<<<<

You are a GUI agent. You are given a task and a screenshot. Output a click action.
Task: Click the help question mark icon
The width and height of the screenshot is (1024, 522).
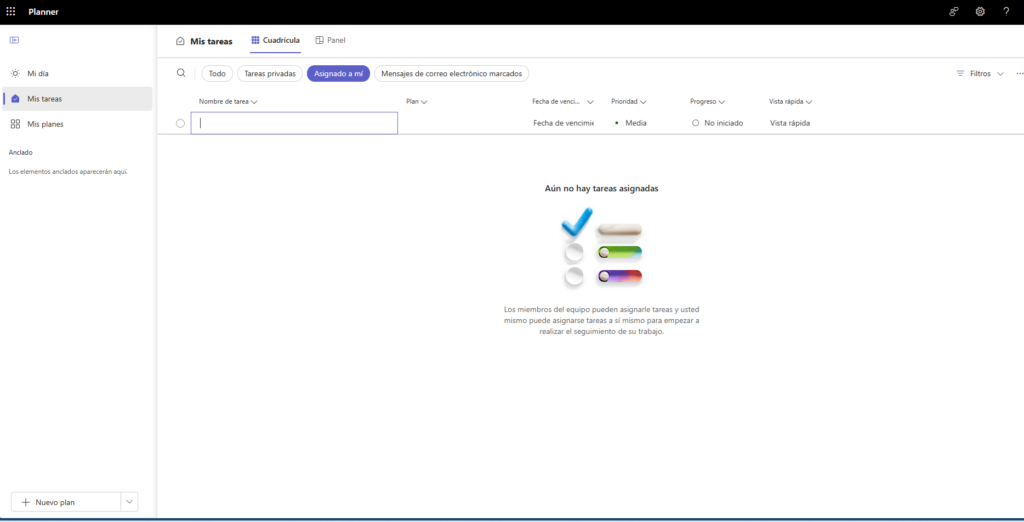pyautogui.click(x=1006, y=12)
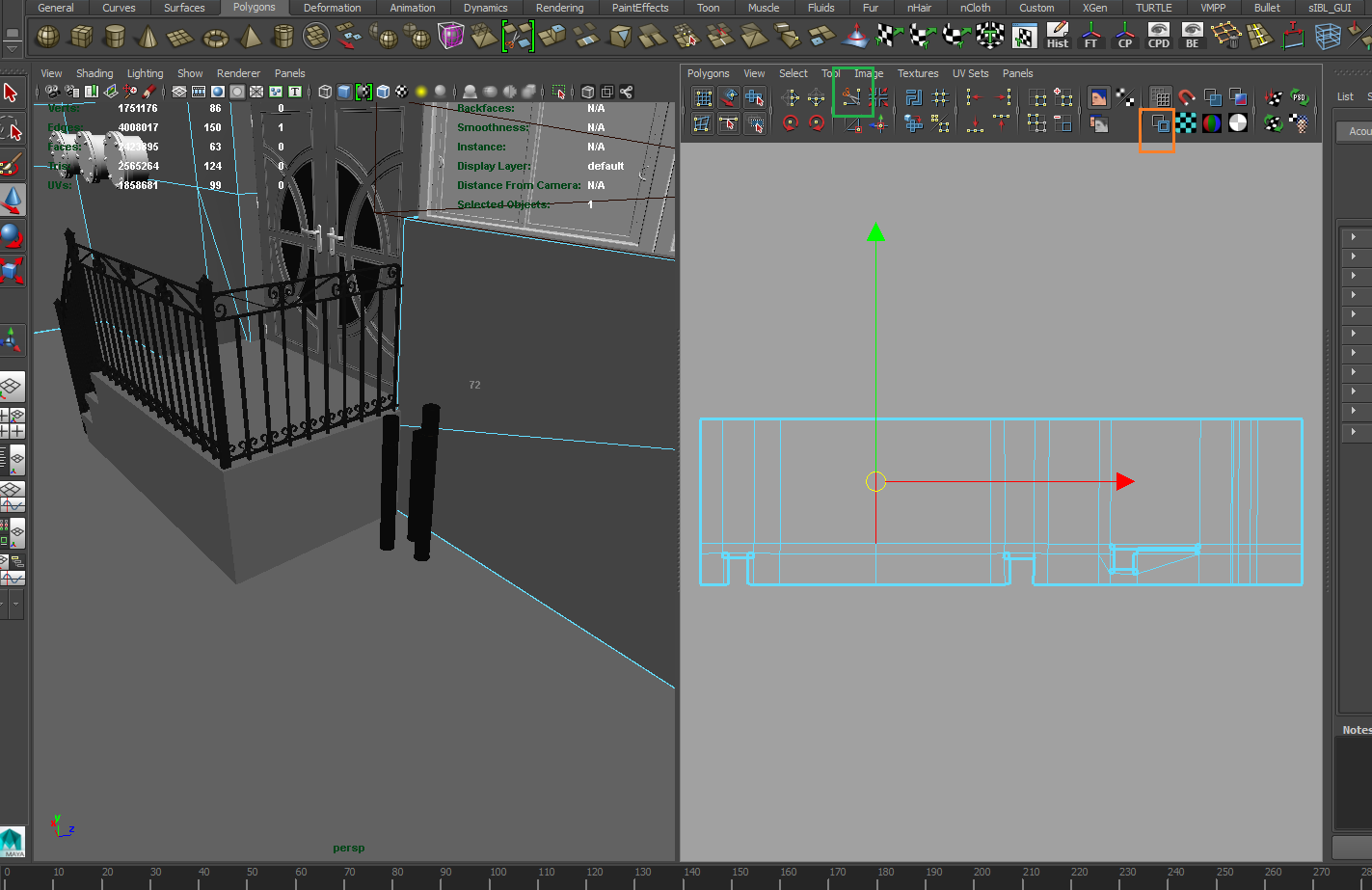Toggle use all lights yellow bulb icon
Screen dimensions: 1372x890
(x=421, y=92)
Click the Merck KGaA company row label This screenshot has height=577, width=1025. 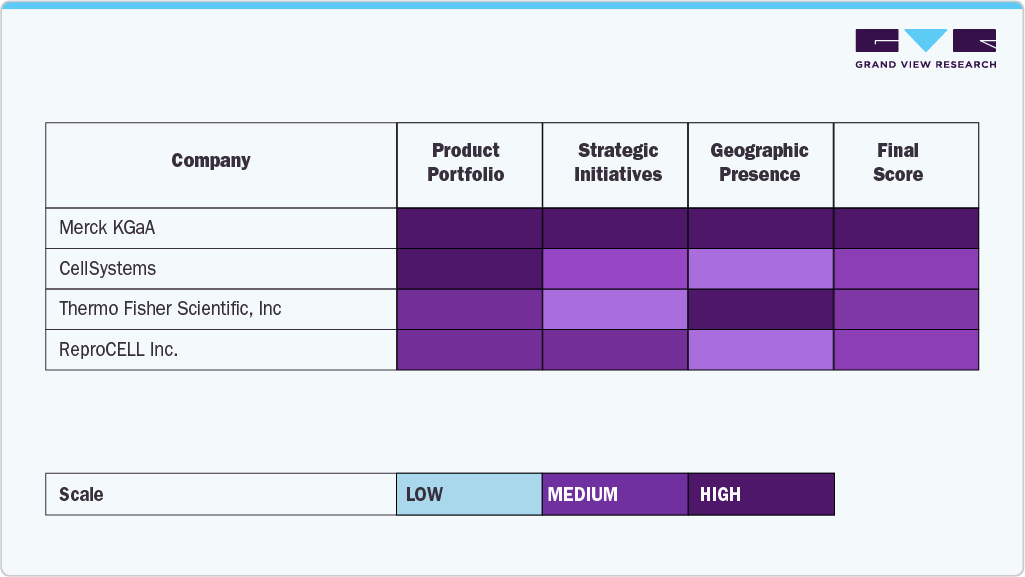(107, 228)
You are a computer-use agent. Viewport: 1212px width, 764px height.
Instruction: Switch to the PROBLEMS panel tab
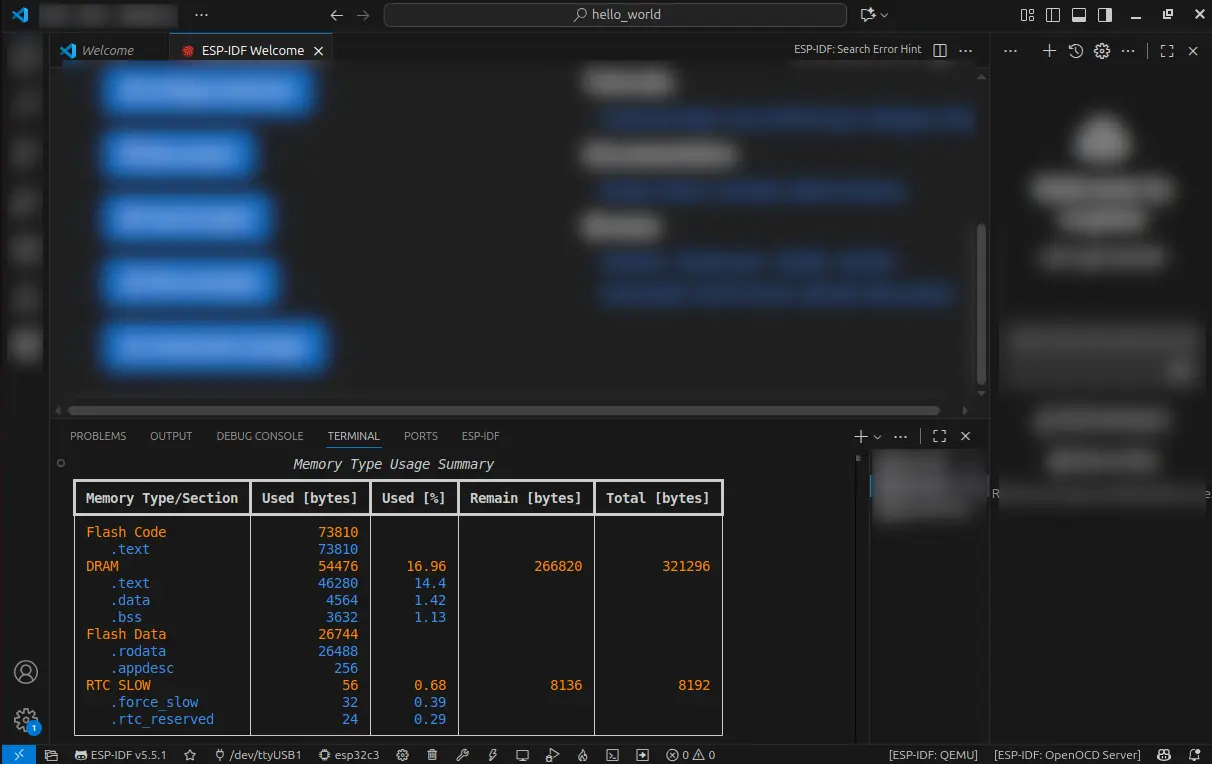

>>>>

TASK DIRECTIONS » Rewrite the lines from the one containing "You are a computer-use" through the last line, changing "PROBLEMS" to "TERMINAL" and keeping everything else the same. Leave the pictures out of your answer.

COMPLETE RESPONSE »
You are a computer-use agent. Viewport: 1212px width, 764px height.
Instruction: Switch to the TERMINAL panel tab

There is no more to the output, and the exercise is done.